▸ **Task item**
Filter the records down to the lines that hold the word "agent", and copy each of those lines.

▸ **Supplied material**
:::
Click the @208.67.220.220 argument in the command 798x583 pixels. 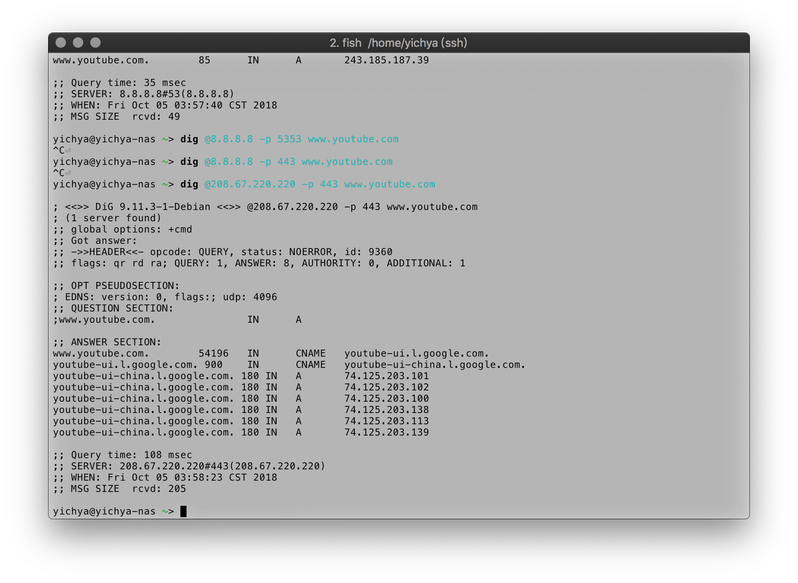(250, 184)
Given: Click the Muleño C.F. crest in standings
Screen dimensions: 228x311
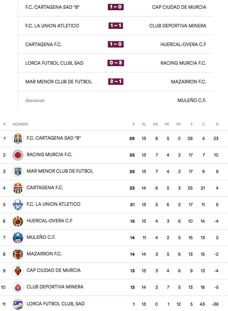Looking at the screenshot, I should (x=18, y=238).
:::
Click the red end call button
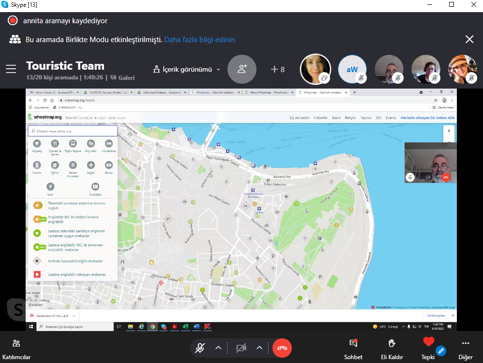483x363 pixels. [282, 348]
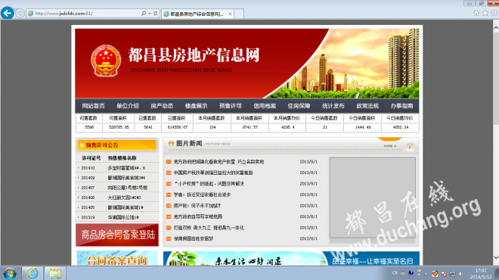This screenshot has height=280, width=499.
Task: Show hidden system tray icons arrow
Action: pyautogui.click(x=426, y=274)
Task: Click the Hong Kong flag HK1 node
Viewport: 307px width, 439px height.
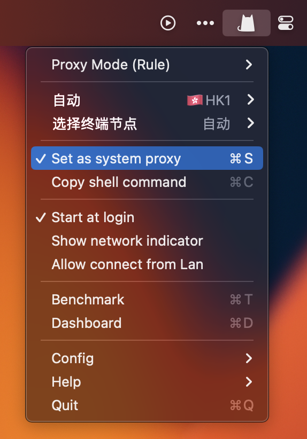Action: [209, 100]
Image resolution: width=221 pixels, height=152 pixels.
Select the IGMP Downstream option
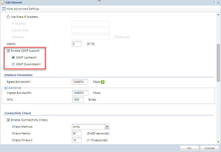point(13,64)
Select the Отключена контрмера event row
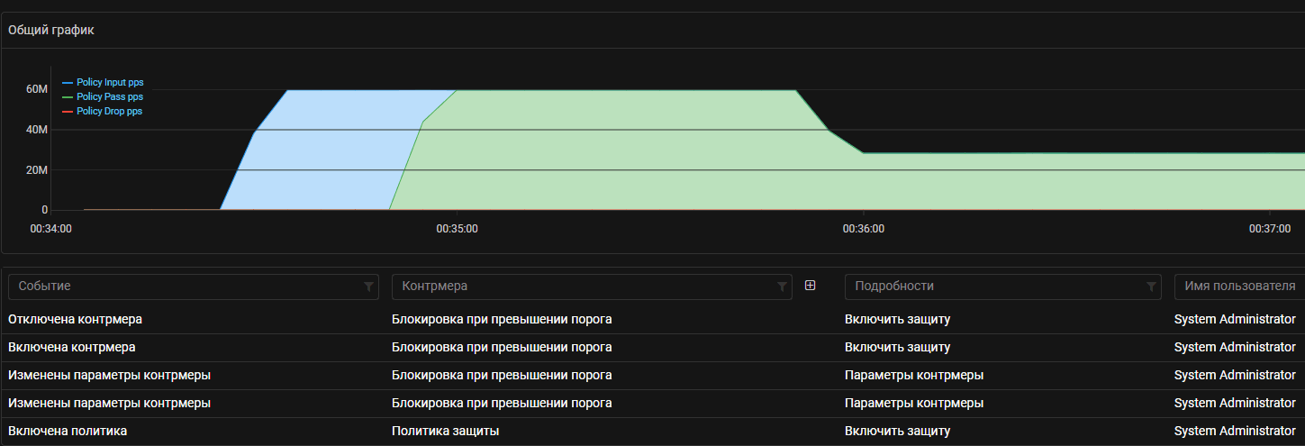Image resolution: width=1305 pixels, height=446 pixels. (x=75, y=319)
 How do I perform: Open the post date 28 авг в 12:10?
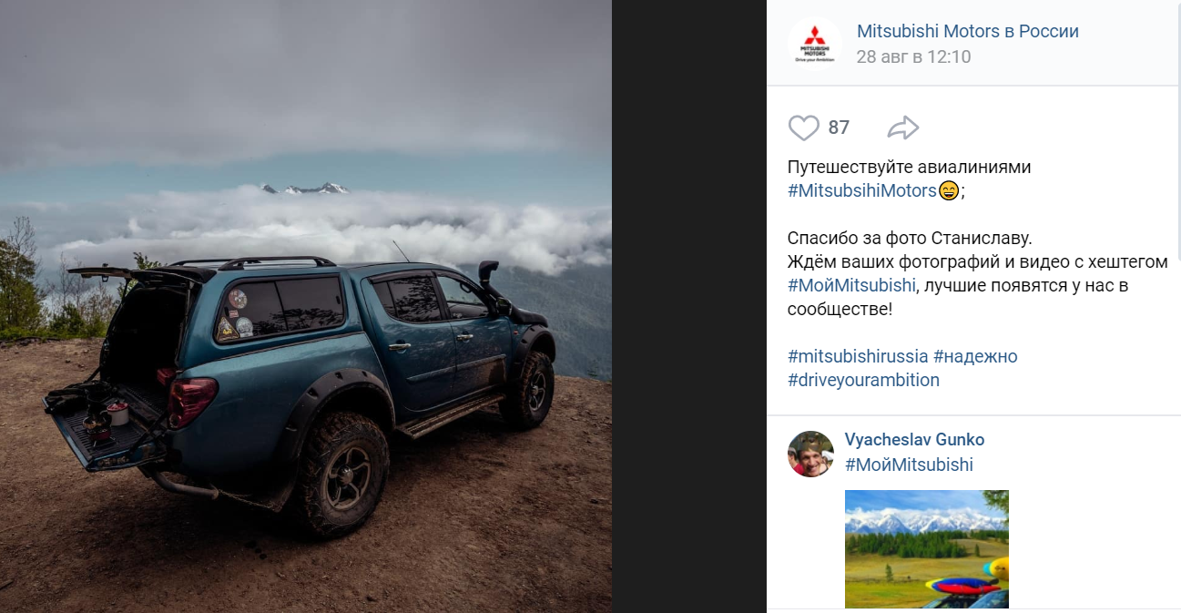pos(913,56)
:::
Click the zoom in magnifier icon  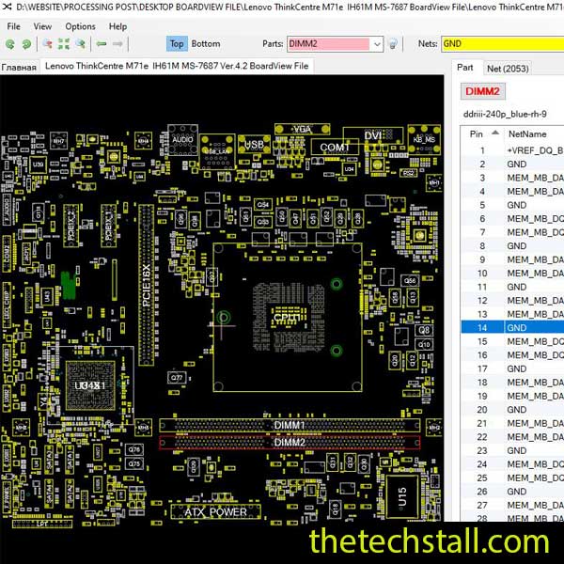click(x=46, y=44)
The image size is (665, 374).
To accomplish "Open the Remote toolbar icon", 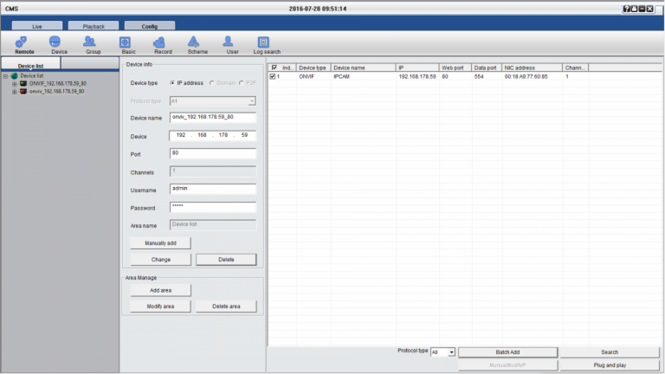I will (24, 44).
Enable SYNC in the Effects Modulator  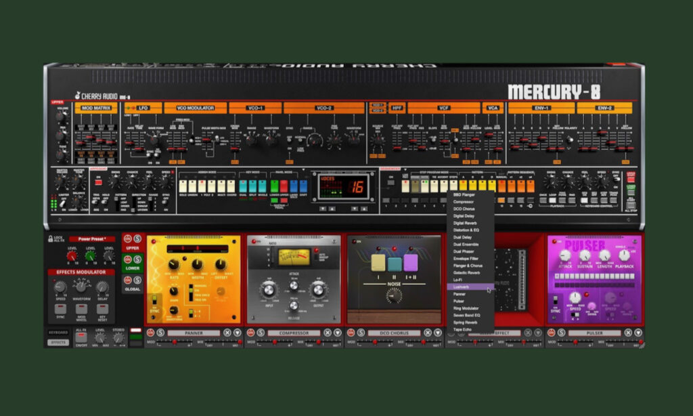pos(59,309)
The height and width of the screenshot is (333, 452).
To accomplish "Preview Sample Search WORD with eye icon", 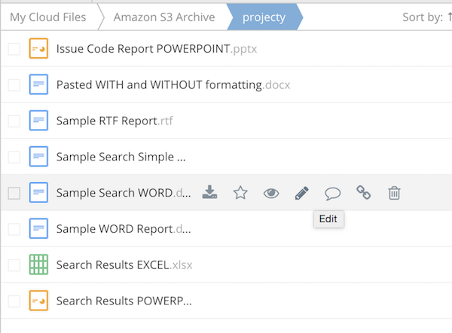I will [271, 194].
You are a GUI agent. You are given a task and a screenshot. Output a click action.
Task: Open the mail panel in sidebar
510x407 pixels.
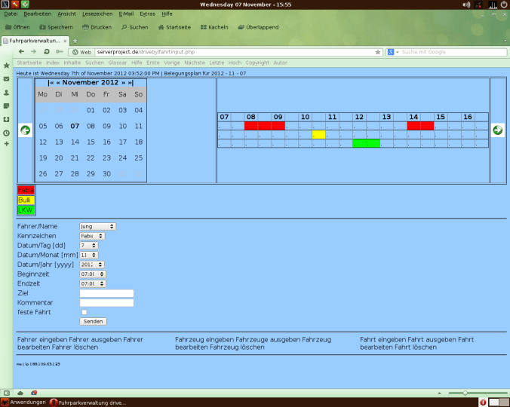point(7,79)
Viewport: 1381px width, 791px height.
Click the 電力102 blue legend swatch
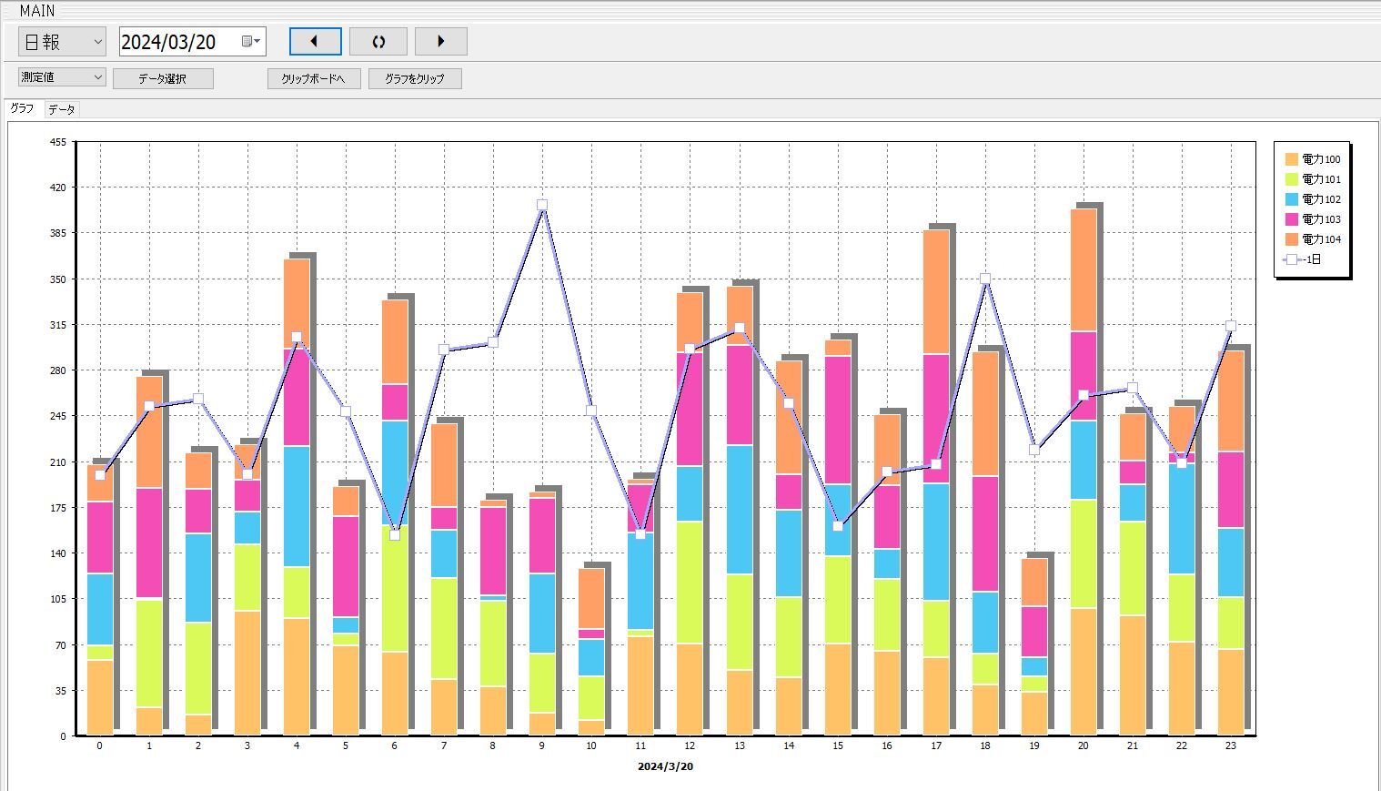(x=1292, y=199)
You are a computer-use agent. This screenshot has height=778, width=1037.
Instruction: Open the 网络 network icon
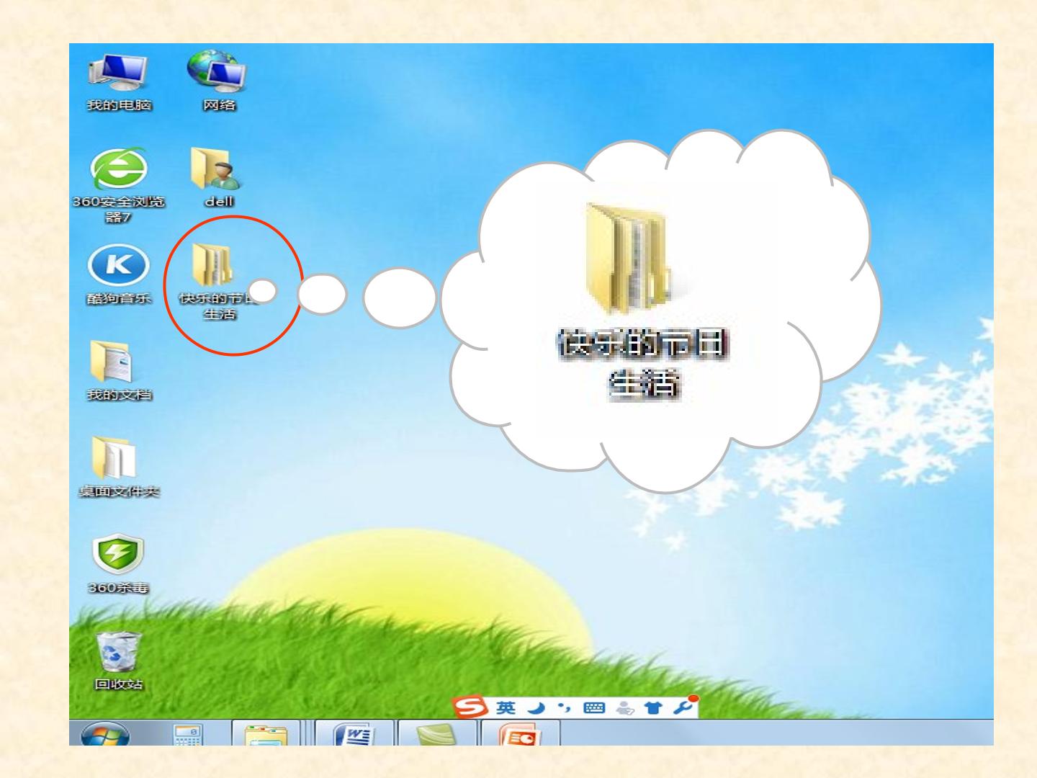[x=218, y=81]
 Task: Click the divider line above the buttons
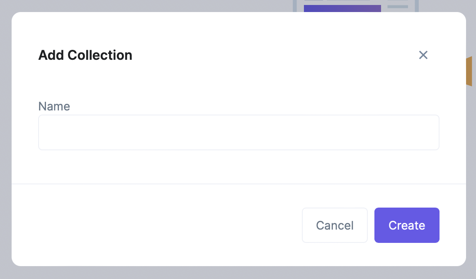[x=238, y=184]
:::
▸ **Solution to the exercise**
You are a GUI agent. You are given a task and a screenshot. Output a click action.
You are a computer-use agent. This screenshot has height=778, width=1037.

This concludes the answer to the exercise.